--- Records for this exercise ---
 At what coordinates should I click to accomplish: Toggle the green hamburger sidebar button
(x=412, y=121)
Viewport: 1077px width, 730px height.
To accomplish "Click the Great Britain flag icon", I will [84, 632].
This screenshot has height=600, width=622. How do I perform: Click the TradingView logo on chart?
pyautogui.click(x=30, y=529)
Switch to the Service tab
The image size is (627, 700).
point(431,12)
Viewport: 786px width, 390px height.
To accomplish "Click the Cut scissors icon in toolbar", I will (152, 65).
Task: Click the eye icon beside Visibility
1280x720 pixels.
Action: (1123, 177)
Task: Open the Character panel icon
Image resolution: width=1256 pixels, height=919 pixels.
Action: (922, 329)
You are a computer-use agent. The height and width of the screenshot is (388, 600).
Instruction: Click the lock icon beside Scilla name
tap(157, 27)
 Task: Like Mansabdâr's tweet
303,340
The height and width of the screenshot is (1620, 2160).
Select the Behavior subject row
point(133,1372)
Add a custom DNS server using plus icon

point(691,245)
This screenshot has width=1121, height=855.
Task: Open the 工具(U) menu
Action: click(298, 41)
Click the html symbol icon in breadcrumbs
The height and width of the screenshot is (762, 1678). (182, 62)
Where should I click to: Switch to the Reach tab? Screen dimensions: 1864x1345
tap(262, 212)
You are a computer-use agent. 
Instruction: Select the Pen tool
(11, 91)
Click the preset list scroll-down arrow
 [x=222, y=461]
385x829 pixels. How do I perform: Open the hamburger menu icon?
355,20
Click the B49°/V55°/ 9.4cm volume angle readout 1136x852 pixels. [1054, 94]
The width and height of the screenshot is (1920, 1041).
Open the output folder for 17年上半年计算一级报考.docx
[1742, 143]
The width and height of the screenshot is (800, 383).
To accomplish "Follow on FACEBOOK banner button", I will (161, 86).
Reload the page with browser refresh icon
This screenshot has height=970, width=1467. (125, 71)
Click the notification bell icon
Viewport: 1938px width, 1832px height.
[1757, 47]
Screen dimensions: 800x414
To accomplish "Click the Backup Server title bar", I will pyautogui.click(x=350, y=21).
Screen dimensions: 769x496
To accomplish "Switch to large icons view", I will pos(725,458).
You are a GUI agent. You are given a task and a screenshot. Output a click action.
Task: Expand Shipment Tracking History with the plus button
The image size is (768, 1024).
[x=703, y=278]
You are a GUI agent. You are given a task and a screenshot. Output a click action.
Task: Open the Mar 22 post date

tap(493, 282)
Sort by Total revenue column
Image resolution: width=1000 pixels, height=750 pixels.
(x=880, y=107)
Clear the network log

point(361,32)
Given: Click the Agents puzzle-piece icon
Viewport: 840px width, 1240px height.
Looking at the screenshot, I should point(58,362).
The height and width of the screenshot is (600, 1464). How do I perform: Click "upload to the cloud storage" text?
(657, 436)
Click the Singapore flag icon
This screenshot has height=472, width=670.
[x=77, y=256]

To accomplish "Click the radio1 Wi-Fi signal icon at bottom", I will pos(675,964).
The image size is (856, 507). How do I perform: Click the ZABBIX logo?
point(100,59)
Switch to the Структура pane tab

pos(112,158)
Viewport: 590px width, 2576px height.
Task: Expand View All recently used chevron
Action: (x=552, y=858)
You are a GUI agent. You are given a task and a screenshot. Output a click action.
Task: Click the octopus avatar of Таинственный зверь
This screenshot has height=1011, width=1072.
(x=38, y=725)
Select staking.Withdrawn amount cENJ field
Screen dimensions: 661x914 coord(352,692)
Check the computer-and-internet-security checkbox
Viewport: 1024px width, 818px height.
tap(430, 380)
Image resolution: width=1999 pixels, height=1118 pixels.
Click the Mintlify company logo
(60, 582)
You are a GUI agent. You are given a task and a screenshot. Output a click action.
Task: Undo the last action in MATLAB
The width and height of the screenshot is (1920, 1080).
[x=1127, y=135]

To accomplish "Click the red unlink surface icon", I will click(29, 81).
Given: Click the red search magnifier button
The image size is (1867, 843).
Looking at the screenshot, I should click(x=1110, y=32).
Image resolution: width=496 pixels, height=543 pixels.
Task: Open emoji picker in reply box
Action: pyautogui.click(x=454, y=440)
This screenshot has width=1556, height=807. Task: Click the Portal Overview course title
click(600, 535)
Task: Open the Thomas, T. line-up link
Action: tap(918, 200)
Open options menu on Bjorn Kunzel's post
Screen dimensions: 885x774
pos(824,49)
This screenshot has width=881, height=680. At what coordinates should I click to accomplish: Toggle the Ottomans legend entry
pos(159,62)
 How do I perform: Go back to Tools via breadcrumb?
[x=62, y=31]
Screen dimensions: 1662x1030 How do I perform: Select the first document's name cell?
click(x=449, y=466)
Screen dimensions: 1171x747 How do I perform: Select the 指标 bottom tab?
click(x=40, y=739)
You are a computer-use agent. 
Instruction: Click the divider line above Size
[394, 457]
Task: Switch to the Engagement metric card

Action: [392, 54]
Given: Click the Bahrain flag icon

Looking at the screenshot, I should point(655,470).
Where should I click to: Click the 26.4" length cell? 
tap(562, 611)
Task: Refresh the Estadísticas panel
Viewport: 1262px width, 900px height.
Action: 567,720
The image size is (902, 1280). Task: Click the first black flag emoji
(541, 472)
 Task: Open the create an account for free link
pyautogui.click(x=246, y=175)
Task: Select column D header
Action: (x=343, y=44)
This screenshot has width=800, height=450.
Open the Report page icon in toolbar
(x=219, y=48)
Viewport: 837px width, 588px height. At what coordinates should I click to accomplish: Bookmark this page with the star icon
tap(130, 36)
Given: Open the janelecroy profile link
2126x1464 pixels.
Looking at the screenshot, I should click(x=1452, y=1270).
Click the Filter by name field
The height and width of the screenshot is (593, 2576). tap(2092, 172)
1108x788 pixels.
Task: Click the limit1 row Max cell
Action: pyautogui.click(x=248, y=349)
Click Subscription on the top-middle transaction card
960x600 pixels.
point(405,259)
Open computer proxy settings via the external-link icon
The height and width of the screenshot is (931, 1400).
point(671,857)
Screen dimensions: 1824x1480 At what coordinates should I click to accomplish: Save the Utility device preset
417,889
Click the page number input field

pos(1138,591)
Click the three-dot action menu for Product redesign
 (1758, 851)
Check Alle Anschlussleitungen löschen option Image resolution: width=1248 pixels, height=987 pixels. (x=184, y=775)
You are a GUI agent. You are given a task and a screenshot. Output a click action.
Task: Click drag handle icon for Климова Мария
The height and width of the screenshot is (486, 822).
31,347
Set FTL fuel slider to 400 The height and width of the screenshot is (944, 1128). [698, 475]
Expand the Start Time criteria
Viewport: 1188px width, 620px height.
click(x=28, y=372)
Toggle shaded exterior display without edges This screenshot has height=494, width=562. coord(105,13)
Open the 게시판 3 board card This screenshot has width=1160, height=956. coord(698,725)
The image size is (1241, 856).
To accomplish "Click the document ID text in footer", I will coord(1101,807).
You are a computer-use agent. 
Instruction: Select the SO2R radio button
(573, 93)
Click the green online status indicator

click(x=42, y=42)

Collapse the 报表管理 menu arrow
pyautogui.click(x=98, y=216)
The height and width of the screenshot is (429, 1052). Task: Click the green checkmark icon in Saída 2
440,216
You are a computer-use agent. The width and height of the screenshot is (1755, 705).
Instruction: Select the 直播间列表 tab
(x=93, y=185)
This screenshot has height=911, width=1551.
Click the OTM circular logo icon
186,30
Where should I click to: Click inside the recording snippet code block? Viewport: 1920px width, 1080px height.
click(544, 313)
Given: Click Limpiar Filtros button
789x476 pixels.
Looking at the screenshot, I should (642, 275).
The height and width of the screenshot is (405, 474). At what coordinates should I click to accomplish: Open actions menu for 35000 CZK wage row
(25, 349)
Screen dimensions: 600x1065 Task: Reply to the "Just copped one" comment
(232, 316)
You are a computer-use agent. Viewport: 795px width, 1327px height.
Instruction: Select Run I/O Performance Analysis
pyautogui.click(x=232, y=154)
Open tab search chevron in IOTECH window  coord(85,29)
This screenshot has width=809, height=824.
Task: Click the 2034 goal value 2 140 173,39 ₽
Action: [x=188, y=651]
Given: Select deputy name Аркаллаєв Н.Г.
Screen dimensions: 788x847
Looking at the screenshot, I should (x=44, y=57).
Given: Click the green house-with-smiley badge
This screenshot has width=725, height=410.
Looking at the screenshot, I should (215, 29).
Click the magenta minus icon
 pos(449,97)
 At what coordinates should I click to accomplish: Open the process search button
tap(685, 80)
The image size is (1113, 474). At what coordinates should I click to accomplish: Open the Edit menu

--- Description of the task ---
Locate each row above that contains the string "arrow", and copy those rows out in full. Treat the match as case-sensitive.

--- Expected output ---
Click the preset list scroll-down arrow
Collapse the 报表管理 menu arrow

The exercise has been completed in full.